_Problem details_: Change "star icon" to "star button" in the records from the start through the line with "click(x=903, y=137)", and leave everything else in those lines as it is.

** start Exercise material **

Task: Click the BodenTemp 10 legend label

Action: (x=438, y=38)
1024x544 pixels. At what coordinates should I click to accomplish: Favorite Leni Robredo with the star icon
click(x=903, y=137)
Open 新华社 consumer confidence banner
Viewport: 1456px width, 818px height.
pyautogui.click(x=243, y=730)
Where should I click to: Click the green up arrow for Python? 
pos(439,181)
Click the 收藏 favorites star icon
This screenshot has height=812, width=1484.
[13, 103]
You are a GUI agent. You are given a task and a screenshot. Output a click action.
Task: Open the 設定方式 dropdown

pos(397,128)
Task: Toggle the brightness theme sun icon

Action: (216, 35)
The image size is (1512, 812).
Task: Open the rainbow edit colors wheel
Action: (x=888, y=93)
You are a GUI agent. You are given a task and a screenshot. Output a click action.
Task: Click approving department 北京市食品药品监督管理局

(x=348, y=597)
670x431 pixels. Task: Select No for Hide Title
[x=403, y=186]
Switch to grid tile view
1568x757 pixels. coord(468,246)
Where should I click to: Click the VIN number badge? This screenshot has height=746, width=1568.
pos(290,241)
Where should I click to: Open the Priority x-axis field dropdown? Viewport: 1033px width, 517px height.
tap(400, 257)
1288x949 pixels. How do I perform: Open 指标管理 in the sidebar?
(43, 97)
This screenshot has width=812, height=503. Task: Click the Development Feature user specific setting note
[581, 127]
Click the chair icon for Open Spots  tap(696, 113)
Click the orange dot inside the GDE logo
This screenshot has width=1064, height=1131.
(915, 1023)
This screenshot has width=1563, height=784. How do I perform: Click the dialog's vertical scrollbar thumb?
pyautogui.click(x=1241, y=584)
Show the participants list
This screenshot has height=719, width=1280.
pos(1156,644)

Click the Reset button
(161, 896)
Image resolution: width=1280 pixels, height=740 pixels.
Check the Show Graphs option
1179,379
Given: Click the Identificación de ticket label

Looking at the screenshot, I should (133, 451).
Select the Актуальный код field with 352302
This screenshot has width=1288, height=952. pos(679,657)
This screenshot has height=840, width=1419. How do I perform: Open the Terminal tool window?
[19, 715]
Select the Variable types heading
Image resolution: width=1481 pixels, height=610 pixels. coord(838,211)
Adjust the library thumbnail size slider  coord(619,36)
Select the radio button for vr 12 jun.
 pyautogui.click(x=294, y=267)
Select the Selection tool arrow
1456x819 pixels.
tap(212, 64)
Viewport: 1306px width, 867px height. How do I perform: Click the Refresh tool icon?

** end Exercise material **

_Answer to this exercise_:
Task: Click the BodenTemp 10 legend label

Action: (x=438, y=38)
1024x544 pixels. At what coordinates should I click to accomplish: Favorite Leni Robredo with the star button
click(x=903, y=137)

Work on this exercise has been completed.